Wir gehen! Wir streiken!

Matthias Hui, 1. Februar 2019

Es knallte am 19. November. Anne-Marie Holenstein, Doris Strahm, Regula Strobel, Cécile Bühlmann, Monika Stocker und Ruth-Gaby Vermot – Frauen, mit denen die Neuen Wege viel verbindet – gaben ihren Austritt aus dem «römisch-katholischen Machtapparat mit seiner patriarchalen Theologie». Wir gehen! Dass Papst Franziskus erklärt habe, Abtreibung komme einem Auftragsmord gleich, sei «der berühmte letzte Tropfen gewesen, der das Fass zum Überlaufen gebracht hat». Weil sie sich für Frauenrechte, Geschlechtergerechtigkeit und sexuelle Selbstbestimmung von Frauen einsetzten, wollten sie nicht länger einer Institution angehören, die diese Rechte verneint und Frauen «aus der heiligen (Männer-)Herrschaft ausschliesst».

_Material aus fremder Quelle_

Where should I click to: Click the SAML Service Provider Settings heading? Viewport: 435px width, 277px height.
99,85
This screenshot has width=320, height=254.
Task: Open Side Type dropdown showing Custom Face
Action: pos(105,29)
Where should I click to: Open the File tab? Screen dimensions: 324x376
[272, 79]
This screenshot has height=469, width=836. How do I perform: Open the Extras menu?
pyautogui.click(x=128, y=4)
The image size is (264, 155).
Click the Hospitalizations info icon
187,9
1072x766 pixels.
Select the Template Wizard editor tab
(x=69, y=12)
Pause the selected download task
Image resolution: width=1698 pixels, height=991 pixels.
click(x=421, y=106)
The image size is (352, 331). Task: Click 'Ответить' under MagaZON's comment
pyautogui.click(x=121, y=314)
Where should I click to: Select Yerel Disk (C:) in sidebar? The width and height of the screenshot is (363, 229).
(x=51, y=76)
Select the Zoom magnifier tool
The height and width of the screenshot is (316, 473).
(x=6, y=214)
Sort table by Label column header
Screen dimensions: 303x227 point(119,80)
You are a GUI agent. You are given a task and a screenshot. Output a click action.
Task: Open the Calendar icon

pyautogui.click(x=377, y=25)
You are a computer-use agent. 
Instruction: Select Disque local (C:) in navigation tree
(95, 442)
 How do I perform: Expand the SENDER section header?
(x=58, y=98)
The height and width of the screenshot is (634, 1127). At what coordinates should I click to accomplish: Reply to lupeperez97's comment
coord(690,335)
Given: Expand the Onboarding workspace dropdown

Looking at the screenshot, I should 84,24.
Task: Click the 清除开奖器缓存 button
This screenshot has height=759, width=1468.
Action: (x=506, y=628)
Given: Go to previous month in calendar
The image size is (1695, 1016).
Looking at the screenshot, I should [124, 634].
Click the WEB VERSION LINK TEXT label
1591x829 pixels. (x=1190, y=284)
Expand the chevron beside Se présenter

«Man tut keiner Gemeinschaft, heis­se sie Partei oder Kirche oder sonstwie, einen Dienst, wenn man um jeden Preis in ihr verharrt, auch wenn man innerlich nicht mehr zu ihr gehört; man tut ihr den besten Dienst durch Widerstand, unter Umständen dadurch, dass man geht.» Das schrieb Leonhard Ragaz 1936, als er aus der SP austrat.

Der gemeinsame Kirchenaustritt hat viele Reaktionen ausgelöst. Mich hat irritiert, was darin nicht zur Sprache kam. 

Erstens haben fast nur KatholikInnen auf diesen Protest Bezug genommen. Dabei stellt diese Kritik doch auch lebensfeindliche Traditionen in anderen Konfessionen und Religionsgemeinschaften in Frage. In der Ökumene, und anders ist Kirche heute nicht mehr zu denken, stehe ich als Reformierter nicht einfach jenseits der katholischen Kirche. Insbesondere dann nicht, wenn ich mich nicht gegen Unrecht wehre. Auch von aussen werden die Religionen oft im selben Topf gesehen. Zusammen mit dem Patriarchat.

Zweitens scheint der Widerstand gegen Diskriminierung Frauensache zu sein. Ein Job mehr. Die Stellungnahme für eine Kirche umfassender Gleichwertigkeit von Monika Hungerbühler und Jacqueline Keune haben zwar auch viele Theologen unterschrieben: «Die ‚Ämtli’ weitgehend den Frauen, die Ämter den Männern.» Aber wieso «geht» kein Mann und lässt es knallen? Wann finden wir uns zusammen für ein Manifest gegen die toxische Männlichkeit in ihren kirchlich-­religiösen Varianten? 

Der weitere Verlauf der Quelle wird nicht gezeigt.